A decisão do ministro Alexandre de Moraes de investigar o vazamento de dados fiscais de integrantes do Supremo Tribunal Federal (STF) e de seus familiares aumentou a tensão na Corte, informa Igor Gadelha, no Metrópoles. A medida foi tomada no âmbito do inquérito das fake news, que tramita em sigilo, e tem gerado reações divergentes entre os magistrados.
Críticas de ministros sobre a decisão
Nos bastidores, ministros que costumam se posicionar contra Moraes demonstraram incômodo com a determinação de solicitar à Receita Federal o rastreamento dos acessos aos dados fiscais. Um magistrado influente ouvido pela coluna qualificou a ordem como “ilícita” e afirmou que apenas o presidente do STF, Edson Fachin, teria competência para fazer esse tipo de solicitação diretamente à Receita.
O mesmo ministro criticou ainda a falta de comunicação prévia aos demais integrantes da Corte. “Alguns colegas com quem falei não foram avisados dessa diligência ilícita! Não creio que ninguém tenha receio, mas essa diligência no bojo do inquérito das fake news é um absurdo! O que ele quer com isso? Só falta ele estar grampeando os ministros do STF”, declarou, sob condição de anonimato.
Apoio de aliados de Moraes
Por outro lado, ministros próximos a Alexandre de Moraes defendem a operação, argumentando que a medida visa responsabilizar servidores da Receita Federal suspeitos de acessar dados de maneira irregular. A ação teria sido solicitada pela Procuradoria-Geral da República (PGR).

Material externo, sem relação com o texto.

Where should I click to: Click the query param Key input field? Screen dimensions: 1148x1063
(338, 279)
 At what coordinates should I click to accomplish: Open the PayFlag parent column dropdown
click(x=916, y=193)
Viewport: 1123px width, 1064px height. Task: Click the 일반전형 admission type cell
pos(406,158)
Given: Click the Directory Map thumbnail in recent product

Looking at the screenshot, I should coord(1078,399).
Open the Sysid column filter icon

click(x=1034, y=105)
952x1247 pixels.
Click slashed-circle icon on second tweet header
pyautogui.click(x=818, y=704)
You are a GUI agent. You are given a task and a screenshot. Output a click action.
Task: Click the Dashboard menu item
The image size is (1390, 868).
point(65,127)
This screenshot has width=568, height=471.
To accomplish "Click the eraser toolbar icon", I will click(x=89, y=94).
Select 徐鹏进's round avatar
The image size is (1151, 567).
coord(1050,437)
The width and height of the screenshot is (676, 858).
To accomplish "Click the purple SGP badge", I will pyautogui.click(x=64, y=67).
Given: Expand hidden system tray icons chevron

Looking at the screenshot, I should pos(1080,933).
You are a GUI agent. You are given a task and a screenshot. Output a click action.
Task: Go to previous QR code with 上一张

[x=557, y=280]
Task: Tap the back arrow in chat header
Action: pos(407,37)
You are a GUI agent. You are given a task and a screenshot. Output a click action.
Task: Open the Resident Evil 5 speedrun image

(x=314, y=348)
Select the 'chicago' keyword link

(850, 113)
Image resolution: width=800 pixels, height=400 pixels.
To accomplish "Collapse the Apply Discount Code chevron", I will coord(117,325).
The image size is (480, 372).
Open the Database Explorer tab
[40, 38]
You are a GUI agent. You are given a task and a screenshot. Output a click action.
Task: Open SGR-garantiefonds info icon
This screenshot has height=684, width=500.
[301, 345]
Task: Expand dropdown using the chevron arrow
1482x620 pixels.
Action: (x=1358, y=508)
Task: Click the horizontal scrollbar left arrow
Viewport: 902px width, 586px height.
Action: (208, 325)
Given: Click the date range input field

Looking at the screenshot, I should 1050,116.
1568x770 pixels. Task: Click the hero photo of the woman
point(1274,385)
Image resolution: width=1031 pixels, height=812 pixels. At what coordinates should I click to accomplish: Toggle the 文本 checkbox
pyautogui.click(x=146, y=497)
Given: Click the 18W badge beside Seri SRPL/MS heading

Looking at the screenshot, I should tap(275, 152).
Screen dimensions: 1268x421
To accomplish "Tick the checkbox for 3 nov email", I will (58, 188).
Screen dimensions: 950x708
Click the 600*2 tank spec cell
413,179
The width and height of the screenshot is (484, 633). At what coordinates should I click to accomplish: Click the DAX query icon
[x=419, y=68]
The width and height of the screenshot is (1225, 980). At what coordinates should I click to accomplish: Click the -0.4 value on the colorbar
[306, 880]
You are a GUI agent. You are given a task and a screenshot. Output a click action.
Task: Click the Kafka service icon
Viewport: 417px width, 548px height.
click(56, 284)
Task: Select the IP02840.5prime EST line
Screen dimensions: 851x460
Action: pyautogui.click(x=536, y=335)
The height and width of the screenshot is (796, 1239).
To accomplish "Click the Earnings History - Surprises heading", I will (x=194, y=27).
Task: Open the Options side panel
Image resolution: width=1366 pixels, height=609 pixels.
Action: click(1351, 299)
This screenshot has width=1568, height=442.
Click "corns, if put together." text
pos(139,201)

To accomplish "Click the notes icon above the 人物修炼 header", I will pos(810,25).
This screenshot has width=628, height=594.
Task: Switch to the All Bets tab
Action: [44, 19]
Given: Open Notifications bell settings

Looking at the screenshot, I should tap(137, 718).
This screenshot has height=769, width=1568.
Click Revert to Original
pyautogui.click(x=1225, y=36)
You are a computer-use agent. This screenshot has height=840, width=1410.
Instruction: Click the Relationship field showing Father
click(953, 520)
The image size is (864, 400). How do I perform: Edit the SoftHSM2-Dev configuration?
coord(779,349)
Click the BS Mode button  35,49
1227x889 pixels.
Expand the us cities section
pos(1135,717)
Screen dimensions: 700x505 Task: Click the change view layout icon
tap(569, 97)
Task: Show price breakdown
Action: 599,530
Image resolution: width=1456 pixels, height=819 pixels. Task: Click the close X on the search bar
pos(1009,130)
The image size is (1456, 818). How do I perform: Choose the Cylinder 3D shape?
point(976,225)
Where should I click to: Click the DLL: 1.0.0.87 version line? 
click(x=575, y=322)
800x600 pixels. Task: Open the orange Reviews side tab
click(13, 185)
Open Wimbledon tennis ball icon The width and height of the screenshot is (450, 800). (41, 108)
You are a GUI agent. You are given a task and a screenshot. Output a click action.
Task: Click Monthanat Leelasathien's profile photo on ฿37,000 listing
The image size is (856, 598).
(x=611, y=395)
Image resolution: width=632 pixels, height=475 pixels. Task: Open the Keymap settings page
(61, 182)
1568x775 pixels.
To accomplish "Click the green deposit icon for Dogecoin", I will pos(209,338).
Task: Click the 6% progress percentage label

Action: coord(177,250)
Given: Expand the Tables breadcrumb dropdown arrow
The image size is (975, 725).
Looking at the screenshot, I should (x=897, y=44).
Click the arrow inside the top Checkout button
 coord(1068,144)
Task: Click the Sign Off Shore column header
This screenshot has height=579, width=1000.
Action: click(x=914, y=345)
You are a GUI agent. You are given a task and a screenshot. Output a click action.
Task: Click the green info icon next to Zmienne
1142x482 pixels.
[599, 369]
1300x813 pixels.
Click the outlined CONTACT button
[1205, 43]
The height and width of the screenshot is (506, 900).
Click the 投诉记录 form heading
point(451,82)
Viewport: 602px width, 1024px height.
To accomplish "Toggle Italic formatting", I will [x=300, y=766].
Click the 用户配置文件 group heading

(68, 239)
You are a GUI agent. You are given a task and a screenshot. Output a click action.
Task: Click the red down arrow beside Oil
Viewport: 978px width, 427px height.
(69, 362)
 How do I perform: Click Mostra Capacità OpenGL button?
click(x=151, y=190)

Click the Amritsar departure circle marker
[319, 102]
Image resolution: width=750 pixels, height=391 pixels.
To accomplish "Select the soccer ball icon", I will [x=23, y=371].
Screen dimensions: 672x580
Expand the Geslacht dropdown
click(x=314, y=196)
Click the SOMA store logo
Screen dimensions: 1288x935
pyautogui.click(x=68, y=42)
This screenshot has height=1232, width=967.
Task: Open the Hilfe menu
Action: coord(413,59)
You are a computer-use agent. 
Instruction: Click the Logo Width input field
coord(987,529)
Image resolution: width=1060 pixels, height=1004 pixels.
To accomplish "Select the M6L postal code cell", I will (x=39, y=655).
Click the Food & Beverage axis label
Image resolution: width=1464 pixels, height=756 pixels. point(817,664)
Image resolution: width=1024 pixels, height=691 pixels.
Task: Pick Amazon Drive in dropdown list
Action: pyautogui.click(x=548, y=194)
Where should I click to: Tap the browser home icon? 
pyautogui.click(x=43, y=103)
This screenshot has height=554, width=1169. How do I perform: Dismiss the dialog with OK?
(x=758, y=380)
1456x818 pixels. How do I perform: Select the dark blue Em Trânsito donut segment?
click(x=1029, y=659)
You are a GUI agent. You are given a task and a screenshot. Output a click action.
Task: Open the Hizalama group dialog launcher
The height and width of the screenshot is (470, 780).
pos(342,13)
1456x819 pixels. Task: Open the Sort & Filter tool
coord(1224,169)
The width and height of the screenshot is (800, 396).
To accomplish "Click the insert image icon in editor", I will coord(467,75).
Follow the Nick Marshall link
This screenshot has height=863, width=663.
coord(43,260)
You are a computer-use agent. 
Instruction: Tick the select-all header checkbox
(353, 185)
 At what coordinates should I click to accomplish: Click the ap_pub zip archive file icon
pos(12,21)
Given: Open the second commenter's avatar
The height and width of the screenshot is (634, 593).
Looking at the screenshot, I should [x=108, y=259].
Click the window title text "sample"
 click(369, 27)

“Ele vai para cima de quem organizou esta pancadaria no STF. Banqueiros, imprensa, Executivo”, afirmou à coluna um aliado do ministro, também sob reserva. Para esses integrantes, a investigação é necessária para proteger a integridade da Corte e punir abusos.
Clima interno do STF
O episódio se soma a outras tensões recentes na Corte, incluindo o caso Master, e reforça um ambiente de desconfiança entre ministros. Enquanto críticos de Moraes veem na iniciativa um excesso de poder, seus aliados afirmam que o objetivo é apenas responsabilizar os responsáveis por irregularidades nos acessos aos dados fiscais.